And that's not all. The leaders of the Council Presidency are also going to be wooed by those countries seeking admission to the Union, by EU commissioners, and by many others who would like to see their interests promoted during Finland's term at the helm.
A similar string of high-level guests is also to be anticipated in town around the time of the pre-Christmas office parties, a week or two before the European Council summit to be held in Brussels in mid-December.
A hectic media circus surrounds the arrivals of the ministers and heads of government.
Time is in short supply - these are not leisurely or lengthy visits - and the guests and their hosts cough up their terse messages into the microphones and the interpreters often steal the major part of even the briefest of press briefings.
When the French PM Dominique de Villepin made a short trip to Helsinki at the beginning of the week, a whole quarter of an hour was set aside for the press.
The visitor, who was not stingy with his words, praised Finland as a pathfinder in the nuclear energy branch, and lauded the Finnish social model to the point where some listeners were seen to blush in embarrassment.
His tight schedule then left time for only two questions, one each from the representatives of the Finnish and French media.
A Finnish colleague asked about the EU Constitution and nuclear power. The French journalist took a more obviously "local" line: he wanted to hear the Prime Minister's comments on the French "Pentecost Solidarity" arrangement (introduced last year after a heatwave had killed thousands in 2003), in which people were to "work in" their normal Whit Monday holiday with a sizeable part of their earnings going to help the elderly and the disabled.

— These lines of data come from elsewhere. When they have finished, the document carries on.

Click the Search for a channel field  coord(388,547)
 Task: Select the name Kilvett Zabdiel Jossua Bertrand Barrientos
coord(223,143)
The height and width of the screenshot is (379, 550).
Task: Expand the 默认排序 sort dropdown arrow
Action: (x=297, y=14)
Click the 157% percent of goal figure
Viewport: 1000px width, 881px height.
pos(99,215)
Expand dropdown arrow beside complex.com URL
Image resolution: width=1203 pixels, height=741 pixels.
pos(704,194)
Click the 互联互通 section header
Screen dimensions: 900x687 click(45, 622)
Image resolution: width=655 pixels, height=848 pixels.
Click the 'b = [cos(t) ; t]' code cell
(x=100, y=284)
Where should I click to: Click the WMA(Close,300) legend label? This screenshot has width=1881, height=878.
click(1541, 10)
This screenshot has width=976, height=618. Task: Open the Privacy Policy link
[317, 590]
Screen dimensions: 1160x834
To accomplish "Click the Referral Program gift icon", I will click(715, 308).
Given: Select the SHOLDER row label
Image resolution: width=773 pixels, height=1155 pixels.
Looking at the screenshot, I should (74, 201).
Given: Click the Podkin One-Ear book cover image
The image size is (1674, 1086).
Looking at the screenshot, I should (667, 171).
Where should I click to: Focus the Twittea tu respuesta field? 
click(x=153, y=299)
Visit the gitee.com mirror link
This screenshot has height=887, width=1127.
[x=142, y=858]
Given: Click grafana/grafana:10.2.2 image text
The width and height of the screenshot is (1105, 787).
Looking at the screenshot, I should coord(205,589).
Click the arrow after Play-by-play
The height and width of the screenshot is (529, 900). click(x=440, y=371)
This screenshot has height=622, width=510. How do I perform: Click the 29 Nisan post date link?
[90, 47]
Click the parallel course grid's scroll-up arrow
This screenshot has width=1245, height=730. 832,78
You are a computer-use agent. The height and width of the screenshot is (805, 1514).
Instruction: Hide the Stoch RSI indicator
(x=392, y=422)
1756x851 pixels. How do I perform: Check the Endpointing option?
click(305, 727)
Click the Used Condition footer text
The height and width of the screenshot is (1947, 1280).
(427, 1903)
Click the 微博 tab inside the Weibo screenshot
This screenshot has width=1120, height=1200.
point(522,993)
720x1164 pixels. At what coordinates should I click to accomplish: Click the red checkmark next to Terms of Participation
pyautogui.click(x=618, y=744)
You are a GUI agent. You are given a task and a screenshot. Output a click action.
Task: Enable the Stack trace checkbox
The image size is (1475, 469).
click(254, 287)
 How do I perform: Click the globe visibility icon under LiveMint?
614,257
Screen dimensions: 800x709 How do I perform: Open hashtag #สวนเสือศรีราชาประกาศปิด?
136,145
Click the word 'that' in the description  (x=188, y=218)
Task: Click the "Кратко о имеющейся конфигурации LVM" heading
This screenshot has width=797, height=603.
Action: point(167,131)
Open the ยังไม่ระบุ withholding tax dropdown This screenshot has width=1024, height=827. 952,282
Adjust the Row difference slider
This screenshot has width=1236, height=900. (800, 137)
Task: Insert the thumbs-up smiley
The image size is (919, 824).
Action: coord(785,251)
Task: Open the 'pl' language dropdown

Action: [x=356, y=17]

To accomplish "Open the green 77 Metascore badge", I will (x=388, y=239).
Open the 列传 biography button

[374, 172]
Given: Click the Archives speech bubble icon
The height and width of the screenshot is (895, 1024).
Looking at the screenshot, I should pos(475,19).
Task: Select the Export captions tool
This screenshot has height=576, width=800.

Maybe there was a dash of Gallic humour in the question. Often when away on trips like this, guests are seen to be speaking to the audience at home. A 30-strong entourage of journalists had come along with de Villepin on his plane to Finland.
The French PM got off lightly. He was able to speak to his heart's content on topics that he had chosen himself, and he was not badgered with awkward questions like the future of the EU, the fate of the EU Constitution, or the scandals that have been raging around the Prime Minister's own head - most notably the "Clearstream affair".
For de Villepin, mired in difficulties at home, and with French political pundits already mulling over his removal, the trip up north provided a welcome breathing-space.
In the case of press briefings of great-power leaders, the "full of sound-bites, signifying nothing" approach has been taken to its logical limit. The U.S. President George W. Bush selects questions from his trusted journalists in the White House press corps, picking the reporter out by his or her first name.
In Finland, the same kind of bloated but empty atmosphere is familiar from presidential state- or working visits, even if the questions are not chosen in advance.
To be fair, openness and media courage has grown from earlier days, when reporters would often repeat the politicians' messages like so many pet parrots. And yet there are still parrot-like features in political journalism today. When the questions are limited, the guests and the hosts can dictate the news or "the news". Again, the media often content themselves with trotting out the messages as an echo.
When there are too many air-filled info sessions, even the media outlets start to suffer from a kind of info-dyspepsia.
Dictated briefings turn into a kind of force-feeding exercise. It is not sufficient to write simply that, say, the French Prime Minister or the President of the Palestinian National Authority paid a visit to Finland. If the visitor does not grant his own interviews, then one has to make do with the press conference. The wall of security minders around a high-level visitor prevents the quest for one's own news story.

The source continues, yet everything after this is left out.